Case Number:Suit No 400 of 2010 (Registrar's Appeal No 54 of 2011)
Decision Date:08 June 2011
Tribunal/Court:High Court
Coram: Andrew Ang J
Counsel Name(s): Adrian Wong and Andrea Baker (Rajah & Tann LLP) and Nurul Asyikin (Gateway Law Corporation) for the plaintiffs; Mark Goh (Intelleigen Legal LLC) for the defendant.
Parties: ROBERT BOSCH GMBH — ROBERT BOSCH (SEA) PTE LTD — YSH PTE LTD

[LawNet Admin Note:

Errata: In the heading above [23] and the first sentence of [23], it should read “O 18 r 19” instead of “O 18 r 9”.

The HTML incorporates the above amendment.]

8 June 2011

Andrew Ang J:

Introduction

1       The plaintiffs, Robert Bosch GmbH and Robert Bosch (SEA) Pte Ltd (“the Plaintiffs”), appealed against the judgment of the assistant registrar (“the Assistant Registrar”) in Suit No 400 of 2010 (“Suit 400”). The AR had allowed an application taken out by YSH Pte Ltd (“the Defendant”) to discontinue the Plaintiffs’ action on the basis that the parties had agreed to a valid settlement agreement on 7 January 2011.

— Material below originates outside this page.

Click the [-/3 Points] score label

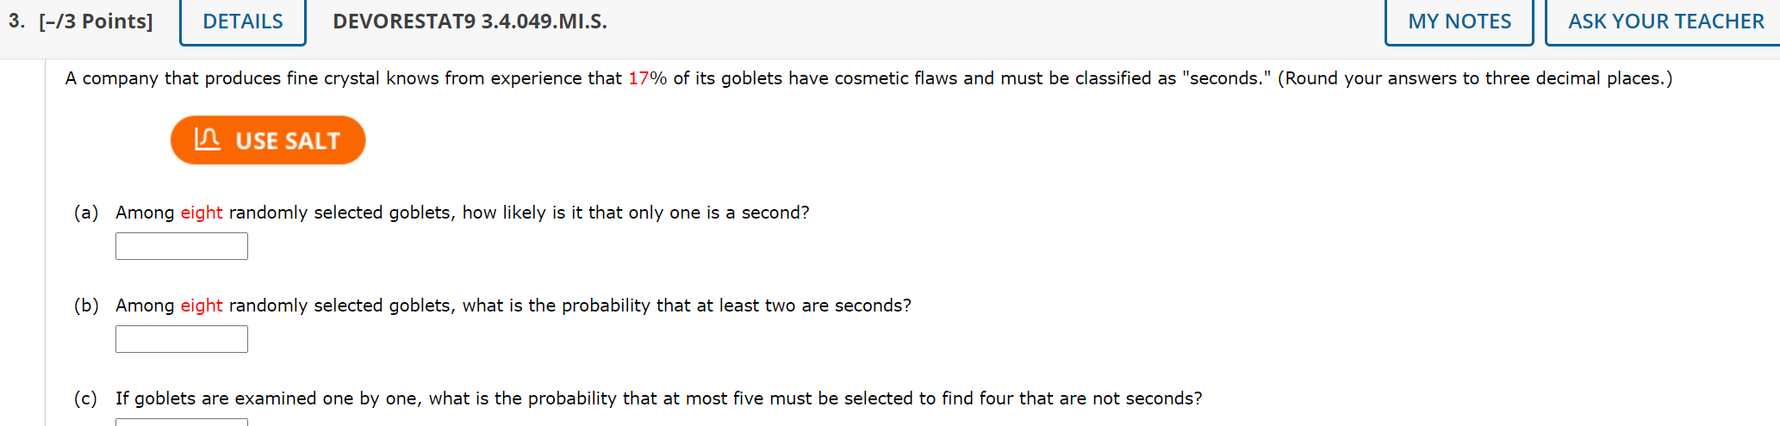[96, 22]
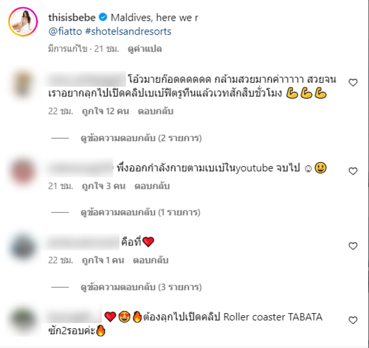Like the Roller coaster TABATA comment
This screenshot has width=369, height=348.
point(353,320)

2       After hearing the submissions of the Plaintiffs and the Defendant, I allowed the Plaintiffs’ appeal. I now give my reasons.

Factual background

3       Suit 400 was initiated by the Plaintiffs against the Defendant for trademark infringement, passing off and copyright infringement.

4       There was some attempt by the parties to reach a settlement agreement. In particular, in a letter dated 29 December 2010 (“the Offer”), the Plaintiffs’ solicitors wrote to the Defendant’s solicitors stating the following:

Our clients have instructed us to counter-propose the following terms, in full and final settlement of the current action:

1.    Your client publishes a quarter-page advertisement in The Straits Times and one local Chinese daily newspaper, which clarifies that the ‘SINGTECH’ wiper blades are wholly unrelated to Bosch’s Aerotwin wiper blades, the exact wording of which is to be approved by our clients.

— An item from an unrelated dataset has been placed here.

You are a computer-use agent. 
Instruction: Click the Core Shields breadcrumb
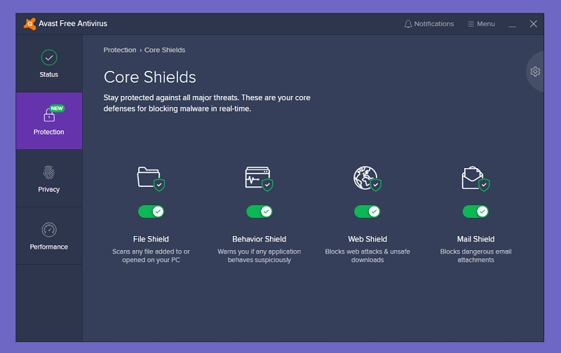165,50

2.    Your client pays for the publication of the abovementioned advertisements.

3.    Your client is to provide accurate and useful information regarding the identity and business practices of the China suppliers or printers which supplied the packaging that are the subject of the current action. The said information will only be accepted, if its veracity is confirmed by our clients’ China associates.

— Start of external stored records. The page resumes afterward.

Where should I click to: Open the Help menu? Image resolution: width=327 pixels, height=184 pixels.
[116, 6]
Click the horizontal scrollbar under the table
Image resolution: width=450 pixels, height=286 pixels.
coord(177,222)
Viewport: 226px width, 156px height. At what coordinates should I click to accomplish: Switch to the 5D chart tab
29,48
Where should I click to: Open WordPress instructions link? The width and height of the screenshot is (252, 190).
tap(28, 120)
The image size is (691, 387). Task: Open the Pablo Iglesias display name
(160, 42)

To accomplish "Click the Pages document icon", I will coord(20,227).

4.    Our clients and your client are to withdraw all claims arising out of the current action.

5.    Each party will bear their own costs in the matter.

5       The Defendant’s counsel, Mark Goh (writing on behalf of his instructing solicitors Intelleigen Legal LLC which firm he later joined), replied in a letter dated 7 January 2011 to the Plaintiffs’ solicitors (“the Reply”). The Defendant alleged that this constituted an acceptance of the Offer. The relevant sections of the Reply are as follows:

2.    Our clients’ instructions are as follows:

a.    Our clients are agreeable to your clients’ item 1.

b.    Our clients are agreeable to your clients’ item 2.

c.    As regards item 3, our client is only able to assist you in so far as to information already available to you through your seizure.

d.    Our clients are agreeable to items 4 and 5.

3.    Finally, as all the matters have been substantially agreed, we trust that all action, including SUM No. 5796 of 2010/C will cease.

6       In a separate application, Summons No 388 of 2011 dated 26 January 2011, the Defendant applied, pursuant to O 21 r 3 of the Rules of Court (Cap 322, R 5, 2006 Rev Ed) (“the Rules”), for Suit 400 to be discontinued on the basis that a compromise agreement had been reached as evidenced from the parties’ correspondence.

Decision of the AR

7       The AR allowed the Defendant’s application and directed that Suit 400 be discontinued on the basis that the parties had agreed to a settlement on 7 January 2011. The third item of the Offer (ie, “Your client is to provide accurate and useful information ...” reproduced above at [4]) was interpreted to mean that the Defendant was to provide whatever information it had regarding the China suppliers. The Reply was not a counter-offer or rejection because the Defendant had already given the Plaintiffs what they wanted.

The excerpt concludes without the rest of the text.